Having trouble recruiting drivers? Survey reveals top three deciding factors for drivers
Freight may be slower right now but keeping your company image attractive and in front of drivers is crucial regardless of the economic outlook.
American Transportation Research Institute (ATRI) published the Owner-Operators/Independent Contractors in the Supply Chain study in December 2021. Despite the title, there were insights into what company drivers and leased contractors value. This knowledge can help carriers improve recruitment efforts.
The 2,097 survey respondents were comprised as follows:
- 33.8 percent were company drivers,
- 66.2 percent were owner-operators (OOs)/independent contractors (ICs),
- Over eight percent were female, which is higher than the 6.7 percent of all commercial drivers, and
- 68 percent were between 45 and 64 years old.
Top three motivating factors
When assessing your retention and recruitment efforts, consider how you need to adjust your policies, operating model, and benefits to support drivers where it is most important.
The top three motivating factors for company drivers and ICs/OOs were found to be:
# | Company driver | Percent rated as extremely important/ important | Independent contractor/ Owner-operator | Percent rated as extremely important/ important |
1 | Job security/stability | 90 | Independence/ability to set hours | 94 |
2 | Income | 83 | Schedule/flexibility | 93 |
3 | Health care/retirement savings | 79 | Choice of routes/ length of haul | 91 |
Most drivers consider these top three non-negotiables. If one of these aspects falls short of expectations, drivers will seek other opportunities sooner.
Company driver takeaways:
- They value a stable company and income, meaningful health care coverage, and options to maximize retirement savings.
- Females’ top three responses were the same as males, with significantly more importance on each.
Actions:
- Consider reducing the waiting period for retirement plan participation from six months or longer, which is standard, to three months or less.
- Emphasize these themes truthfully when recruiting and keep your promises.
OO/IC takeaways:
- They value independence and the ability to determine how and when they run freight. Female independents felt even more strongly than males in the same areas.
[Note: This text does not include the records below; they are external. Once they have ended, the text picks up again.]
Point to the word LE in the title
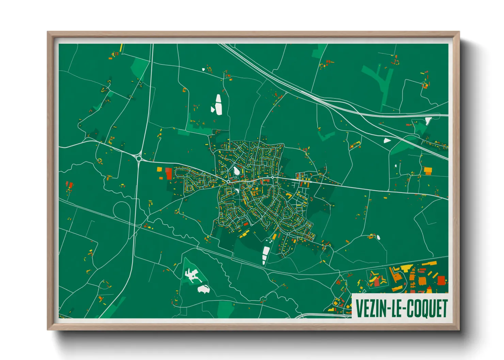click(396, 309)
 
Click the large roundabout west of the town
click(139, 158)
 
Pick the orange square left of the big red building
click(159, 169)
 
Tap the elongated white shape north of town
click(218, 104)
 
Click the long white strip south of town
click(265, 255)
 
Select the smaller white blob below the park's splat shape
click(203, 289)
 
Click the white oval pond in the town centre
click(236, 171)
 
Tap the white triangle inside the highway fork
click(387, 140)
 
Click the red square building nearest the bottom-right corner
click(441, 280)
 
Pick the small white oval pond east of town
click(378, 237)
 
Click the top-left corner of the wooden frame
click(48, 33)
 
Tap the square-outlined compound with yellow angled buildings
click(377, 278)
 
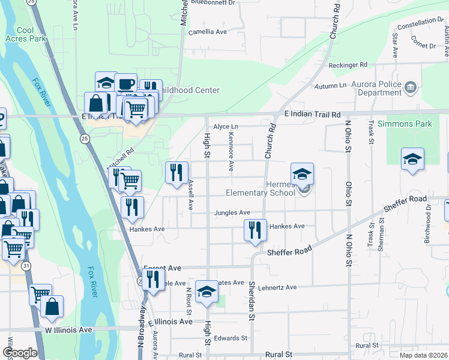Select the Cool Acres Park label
click(x=32, y=35)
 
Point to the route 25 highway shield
click(x=85, y=139)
- Over 80 percent were very satisfied or satisfied with their top three under current deals. This level of satisfaction is significant given the leased contractor model is under threat of elimination by laws such as California Assembly Bill 5 and potentially prohibited on a national level.
Action: Run a contractor model compliant with Department of Labor requirements to reduce driver concerns over violating laws.
Compensation methods
Understanding driver satisfaction with compensation amounts and methods is crucial to retaining drivers and recruitment success.
Respondents’ pay methods:
- Company drivers: 46.2 percent were paid by the mile and 27.7 percent by the hour. The remainder had salaries, activity-based pay, or a mix.
- Leased independent contractors: 49.1 percent were paid by a percentage of revenue, and 56.6 percent of OOs were paid by the load as the predominant method. The remainder was paid under per mile and percentage of revenue combinations, stop-off pay, or other activity pay.
Company driver takeaways:
- Only 66.1 percent of company drivers were satisfied or very satisfied with their income on mileage pay versus 73.5 percent when paid by the hour.
- The variability of paycheck amounts on mileage makes paying bills difficult, not just the annual wage.
Action:
- Carriers that pay on mileage may consider a guaranteed minimum pay if the driver is available a required percentage of the week. Minimums can reduce paycheck variability and offset unpaid work time.
OO/IC takeaways:
- Over 80 percent were satisfied or very satisfied with their income level.
Actions:
- Carriers can share with potential and current IC drivers their opposition to laws trying to ban the practice of contractors leasing with carriers.
- Carriers with leased contractors should offer fair and attractive agreements, as proven with existing ICs under varying economic conditions.
Key to remember: Assess your policies and recruitment messaging for changes that better align with drivers’ highest priorities.